Transforming the GV 5 day design sprint into a product discovery ultra marathon
Presenting with beautifully unusual hand drawn slides, David Udvardy of Skyscanner took one step back from the design sprint to investigate where it had came from, before explaining the sprint, and how their team had amended this to be more allowing for extra iteration and research.
First of all, some theory. I’m not sure if the audience expected the theory that Udvardy provided, but it was an unusual take on design thinking and the path from it to Google Ventures (GV). “Does anyone actually know what Design Thinking means?
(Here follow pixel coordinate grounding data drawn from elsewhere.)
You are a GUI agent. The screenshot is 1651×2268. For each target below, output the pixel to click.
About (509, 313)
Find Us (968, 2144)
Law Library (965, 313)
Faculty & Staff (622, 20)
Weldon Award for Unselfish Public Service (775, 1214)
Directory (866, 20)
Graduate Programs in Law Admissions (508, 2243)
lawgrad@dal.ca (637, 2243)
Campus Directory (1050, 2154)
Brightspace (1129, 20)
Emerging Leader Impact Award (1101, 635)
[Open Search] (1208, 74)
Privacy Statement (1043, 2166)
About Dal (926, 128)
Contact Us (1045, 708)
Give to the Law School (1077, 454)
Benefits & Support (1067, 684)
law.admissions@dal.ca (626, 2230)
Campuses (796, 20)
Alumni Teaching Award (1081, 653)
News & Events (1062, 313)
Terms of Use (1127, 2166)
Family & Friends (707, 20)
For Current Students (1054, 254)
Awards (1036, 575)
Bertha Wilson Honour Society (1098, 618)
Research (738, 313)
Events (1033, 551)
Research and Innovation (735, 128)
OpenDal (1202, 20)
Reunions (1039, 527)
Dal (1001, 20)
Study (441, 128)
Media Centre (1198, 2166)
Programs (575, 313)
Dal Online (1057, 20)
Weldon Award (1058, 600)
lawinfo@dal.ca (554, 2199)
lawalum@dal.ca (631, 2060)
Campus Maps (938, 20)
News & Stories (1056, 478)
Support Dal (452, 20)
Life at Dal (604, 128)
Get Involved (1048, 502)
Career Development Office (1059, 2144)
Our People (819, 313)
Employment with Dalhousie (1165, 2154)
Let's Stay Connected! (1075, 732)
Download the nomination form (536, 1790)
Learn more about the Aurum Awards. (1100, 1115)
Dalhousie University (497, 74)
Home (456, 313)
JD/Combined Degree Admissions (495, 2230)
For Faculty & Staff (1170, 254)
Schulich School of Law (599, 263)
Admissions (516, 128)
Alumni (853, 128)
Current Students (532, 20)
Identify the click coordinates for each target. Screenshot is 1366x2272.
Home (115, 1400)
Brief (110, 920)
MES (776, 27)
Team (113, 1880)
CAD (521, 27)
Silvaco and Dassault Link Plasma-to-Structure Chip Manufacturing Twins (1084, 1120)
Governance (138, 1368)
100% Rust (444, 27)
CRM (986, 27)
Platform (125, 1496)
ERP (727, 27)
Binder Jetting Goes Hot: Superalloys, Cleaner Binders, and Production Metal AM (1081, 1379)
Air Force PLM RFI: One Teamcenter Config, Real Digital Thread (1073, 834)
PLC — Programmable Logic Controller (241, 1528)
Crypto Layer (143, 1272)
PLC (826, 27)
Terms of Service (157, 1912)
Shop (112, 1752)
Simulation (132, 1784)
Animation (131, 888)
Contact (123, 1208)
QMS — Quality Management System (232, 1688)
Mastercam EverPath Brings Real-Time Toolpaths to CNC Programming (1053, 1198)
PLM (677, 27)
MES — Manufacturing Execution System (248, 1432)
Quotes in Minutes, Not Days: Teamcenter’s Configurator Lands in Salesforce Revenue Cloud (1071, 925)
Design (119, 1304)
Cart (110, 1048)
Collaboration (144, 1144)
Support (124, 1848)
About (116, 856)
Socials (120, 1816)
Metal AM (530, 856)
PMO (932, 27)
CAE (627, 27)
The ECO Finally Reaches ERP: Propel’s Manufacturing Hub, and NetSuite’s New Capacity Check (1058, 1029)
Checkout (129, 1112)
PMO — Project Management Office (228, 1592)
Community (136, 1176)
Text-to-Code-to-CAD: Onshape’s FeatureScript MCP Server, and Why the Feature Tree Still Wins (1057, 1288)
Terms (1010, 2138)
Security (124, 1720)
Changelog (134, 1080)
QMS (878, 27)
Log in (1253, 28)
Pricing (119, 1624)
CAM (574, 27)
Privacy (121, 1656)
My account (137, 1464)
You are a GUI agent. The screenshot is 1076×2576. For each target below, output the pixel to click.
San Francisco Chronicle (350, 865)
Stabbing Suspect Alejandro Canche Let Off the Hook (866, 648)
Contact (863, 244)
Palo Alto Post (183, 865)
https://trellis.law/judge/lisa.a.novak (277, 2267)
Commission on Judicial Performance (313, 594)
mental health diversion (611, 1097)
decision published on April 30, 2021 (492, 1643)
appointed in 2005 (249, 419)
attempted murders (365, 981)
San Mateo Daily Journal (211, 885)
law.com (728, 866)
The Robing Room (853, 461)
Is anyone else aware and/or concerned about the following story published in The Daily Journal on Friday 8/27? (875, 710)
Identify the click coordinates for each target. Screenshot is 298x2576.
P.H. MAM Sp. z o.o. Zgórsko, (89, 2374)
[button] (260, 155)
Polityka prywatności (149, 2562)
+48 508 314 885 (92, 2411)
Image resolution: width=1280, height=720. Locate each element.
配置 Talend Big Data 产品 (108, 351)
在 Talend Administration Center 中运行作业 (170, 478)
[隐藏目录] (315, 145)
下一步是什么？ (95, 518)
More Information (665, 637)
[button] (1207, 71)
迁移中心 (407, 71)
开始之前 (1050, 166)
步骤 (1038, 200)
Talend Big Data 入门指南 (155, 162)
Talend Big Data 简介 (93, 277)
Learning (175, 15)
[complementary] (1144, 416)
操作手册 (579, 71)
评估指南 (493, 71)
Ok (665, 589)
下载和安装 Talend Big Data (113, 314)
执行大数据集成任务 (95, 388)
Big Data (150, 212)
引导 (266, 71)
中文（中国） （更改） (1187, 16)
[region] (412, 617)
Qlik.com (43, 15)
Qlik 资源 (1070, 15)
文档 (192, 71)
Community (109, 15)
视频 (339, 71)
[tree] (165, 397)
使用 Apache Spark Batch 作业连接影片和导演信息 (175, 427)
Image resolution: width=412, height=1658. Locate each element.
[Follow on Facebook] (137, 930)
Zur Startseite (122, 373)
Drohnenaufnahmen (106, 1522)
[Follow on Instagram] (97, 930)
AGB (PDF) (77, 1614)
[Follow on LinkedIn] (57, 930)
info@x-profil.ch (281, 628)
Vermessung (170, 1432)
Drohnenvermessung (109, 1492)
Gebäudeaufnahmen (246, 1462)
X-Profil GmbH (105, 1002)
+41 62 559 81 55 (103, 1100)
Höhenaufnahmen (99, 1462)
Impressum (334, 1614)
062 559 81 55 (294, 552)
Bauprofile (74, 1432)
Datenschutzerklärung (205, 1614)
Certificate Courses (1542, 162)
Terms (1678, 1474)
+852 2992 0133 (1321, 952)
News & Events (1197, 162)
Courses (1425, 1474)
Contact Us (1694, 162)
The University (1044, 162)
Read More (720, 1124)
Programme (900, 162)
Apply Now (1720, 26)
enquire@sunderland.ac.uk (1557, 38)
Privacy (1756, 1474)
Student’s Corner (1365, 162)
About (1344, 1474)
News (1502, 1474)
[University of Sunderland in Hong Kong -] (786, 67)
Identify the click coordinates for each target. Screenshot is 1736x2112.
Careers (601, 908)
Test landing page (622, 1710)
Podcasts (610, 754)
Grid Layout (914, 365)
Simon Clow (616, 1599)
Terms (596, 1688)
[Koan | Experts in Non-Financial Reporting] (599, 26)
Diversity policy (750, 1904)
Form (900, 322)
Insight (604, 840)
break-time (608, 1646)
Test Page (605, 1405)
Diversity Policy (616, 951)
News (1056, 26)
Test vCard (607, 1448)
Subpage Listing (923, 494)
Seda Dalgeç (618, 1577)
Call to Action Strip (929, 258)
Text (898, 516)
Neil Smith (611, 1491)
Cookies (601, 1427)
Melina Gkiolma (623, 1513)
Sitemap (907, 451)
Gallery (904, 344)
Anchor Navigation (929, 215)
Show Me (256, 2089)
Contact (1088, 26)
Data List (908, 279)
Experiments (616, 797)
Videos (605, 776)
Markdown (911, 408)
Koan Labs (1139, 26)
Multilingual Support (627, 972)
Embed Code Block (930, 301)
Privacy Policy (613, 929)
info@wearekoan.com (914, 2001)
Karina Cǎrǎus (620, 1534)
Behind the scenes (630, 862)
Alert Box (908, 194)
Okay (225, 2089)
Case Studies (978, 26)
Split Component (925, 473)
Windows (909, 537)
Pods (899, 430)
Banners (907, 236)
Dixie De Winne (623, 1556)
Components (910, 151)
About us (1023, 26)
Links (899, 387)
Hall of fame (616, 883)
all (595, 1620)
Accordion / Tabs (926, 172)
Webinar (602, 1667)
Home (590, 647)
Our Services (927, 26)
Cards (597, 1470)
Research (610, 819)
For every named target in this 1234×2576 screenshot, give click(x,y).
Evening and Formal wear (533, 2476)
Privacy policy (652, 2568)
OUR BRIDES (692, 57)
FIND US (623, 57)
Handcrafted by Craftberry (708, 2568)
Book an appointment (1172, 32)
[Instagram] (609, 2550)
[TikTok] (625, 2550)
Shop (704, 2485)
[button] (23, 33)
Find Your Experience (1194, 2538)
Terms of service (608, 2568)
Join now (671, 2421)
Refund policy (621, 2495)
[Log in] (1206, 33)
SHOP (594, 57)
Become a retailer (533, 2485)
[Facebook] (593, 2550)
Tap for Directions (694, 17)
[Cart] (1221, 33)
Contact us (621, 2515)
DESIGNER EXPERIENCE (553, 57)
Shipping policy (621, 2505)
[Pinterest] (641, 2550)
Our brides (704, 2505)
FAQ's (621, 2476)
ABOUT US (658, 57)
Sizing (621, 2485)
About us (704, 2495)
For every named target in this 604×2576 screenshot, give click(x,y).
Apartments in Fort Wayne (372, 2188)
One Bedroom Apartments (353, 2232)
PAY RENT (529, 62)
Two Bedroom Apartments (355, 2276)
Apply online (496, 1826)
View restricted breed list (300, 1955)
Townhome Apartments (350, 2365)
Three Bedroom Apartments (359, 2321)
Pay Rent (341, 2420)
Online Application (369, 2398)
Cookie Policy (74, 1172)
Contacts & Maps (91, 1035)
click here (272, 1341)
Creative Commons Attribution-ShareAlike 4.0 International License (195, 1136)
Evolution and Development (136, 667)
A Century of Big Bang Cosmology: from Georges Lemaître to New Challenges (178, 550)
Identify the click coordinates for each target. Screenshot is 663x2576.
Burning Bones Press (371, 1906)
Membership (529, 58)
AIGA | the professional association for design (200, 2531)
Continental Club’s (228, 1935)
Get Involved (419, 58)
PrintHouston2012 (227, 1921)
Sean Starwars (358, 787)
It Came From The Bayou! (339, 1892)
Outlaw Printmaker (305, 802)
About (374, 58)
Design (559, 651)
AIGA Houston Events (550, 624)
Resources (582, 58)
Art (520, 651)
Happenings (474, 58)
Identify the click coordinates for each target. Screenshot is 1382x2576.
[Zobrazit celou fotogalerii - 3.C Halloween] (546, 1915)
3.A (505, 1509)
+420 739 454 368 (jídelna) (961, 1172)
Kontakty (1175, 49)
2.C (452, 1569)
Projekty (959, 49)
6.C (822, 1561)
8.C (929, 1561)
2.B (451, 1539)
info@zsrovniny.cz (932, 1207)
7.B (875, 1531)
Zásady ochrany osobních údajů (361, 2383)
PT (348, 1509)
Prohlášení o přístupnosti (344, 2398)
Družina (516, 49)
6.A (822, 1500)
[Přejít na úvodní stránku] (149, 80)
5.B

Me neither.” Interestingly, he traced design thinking through the rise of the CDO to VC funding of UX related tech and finally GV as a means of getting to UX rather than through ‘the failure of design thinking’.
Stepping through GV showed one thing – it’s a pretty intense 5 days. Carrying through the spirit of collaborating and prototyping, it includes a number of activities designed to ascertain a product’s business savvy and ways to iterate, ranging from the Crazy 8 technique (not quite as crazy as it sounds – draw 8 ideas … then do another set of 8 new ideas or iterating on the current 8, and so on) and voting techniques as discussed the following day by Deci.
The Skyscanner team did it as an exercise to try and get new ideas in – and while it was interesting, in the end they decided to both allow it to run for longer, and add in extra elements. They in particular found that there was too much pressure to prototype at speed, rather than for a decent testable product, and so decided to allow substantially more time for this. They also built in time for actual user research rather than just stabs at what might one day be user research.